Eli dormía en su habitación porque tenía sus intereses; Samuel dormía en la casa del Señor porque no tenia nada, porque solamente tenía al Señor. Y la luz va a venir de ahí. Entonces una voz que llama a Samuel y responde Samuel: "Aquí estoy" 1 Samuel 3,4.
Si hemos dicho que Samuel estaba en la casa del Señor, hemos dicho que de alguna manera tenia ese desprendimiento de todas las cosas, aquello a lo que aspira precisamente el voto de pobreza.

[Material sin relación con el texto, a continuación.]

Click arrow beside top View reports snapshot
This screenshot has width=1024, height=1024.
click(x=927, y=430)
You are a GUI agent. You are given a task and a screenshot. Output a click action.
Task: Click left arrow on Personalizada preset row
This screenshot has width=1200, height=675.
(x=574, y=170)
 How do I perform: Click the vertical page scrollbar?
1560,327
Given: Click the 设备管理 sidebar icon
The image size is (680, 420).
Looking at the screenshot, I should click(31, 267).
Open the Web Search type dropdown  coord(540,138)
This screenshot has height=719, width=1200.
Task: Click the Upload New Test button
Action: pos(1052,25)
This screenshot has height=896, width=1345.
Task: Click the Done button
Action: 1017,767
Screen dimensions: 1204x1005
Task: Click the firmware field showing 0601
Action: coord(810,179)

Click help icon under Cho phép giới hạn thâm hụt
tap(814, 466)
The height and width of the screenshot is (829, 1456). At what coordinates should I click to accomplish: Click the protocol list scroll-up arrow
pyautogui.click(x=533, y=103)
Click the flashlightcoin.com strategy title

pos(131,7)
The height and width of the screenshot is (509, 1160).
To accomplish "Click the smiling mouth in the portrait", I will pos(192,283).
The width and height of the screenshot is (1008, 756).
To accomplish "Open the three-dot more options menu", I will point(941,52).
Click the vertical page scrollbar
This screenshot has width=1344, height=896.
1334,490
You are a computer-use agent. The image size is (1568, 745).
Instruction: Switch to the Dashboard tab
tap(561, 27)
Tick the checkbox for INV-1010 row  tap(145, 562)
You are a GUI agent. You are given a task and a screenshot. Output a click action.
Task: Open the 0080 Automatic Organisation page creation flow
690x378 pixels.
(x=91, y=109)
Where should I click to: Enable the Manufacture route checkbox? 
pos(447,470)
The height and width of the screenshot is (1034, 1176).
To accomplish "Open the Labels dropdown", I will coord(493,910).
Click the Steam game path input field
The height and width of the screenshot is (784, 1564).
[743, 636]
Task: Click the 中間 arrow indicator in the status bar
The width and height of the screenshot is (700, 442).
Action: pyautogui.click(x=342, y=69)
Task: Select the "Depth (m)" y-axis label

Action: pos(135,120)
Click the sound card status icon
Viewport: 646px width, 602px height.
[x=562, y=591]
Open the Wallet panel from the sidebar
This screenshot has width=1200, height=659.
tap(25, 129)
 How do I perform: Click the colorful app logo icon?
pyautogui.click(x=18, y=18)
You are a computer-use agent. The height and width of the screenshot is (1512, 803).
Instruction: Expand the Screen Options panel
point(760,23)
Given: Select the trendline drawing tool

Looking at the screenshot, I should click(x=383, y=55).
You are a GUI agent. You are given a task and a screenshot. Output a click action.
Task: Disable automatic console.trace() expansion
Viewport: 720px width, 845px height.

Y aquí lo encontramos no sólo pobre, sino también obediente. Cuánto se asemeja en esto Samuel a Jesucristo, porque Jesús fue ese verdadero Samuel que no tenía otra casa que la casa de Dios, no tenía más intereses que los intereses del Padre, en nada tenía que ocuparse sino en las obras de su Papá Dios.
Verdaderamente pobre Jesucristo y verdaderamente obediente Jesucristo.
A la voz de Dios Samuel responde: "aquí estoy!" 1 Samuel 3,4. Puesto que no tiene intereses propios, está dispuesto a obedecer. Fue corriendo a donde estaba Elí y renovó su obediencia al sacerdote.
Aquí me pregunto yo: ¿Es que Samuel no se daba cuenta de lo que estaba haciendo Elí? Tenia que darse cuenta. Todo el mundo sabia lo mal que estaba viviendo la familia de Elí, todo el mundo sabia que Elí hacía el de la vista gorda, que no sólo no podía ver con sus ojos del cuerpo, sino que tampoco quería ver los pecados de su familia; Samuel sabia eso y sin embargo Samuel no se revela contra el sacerdote.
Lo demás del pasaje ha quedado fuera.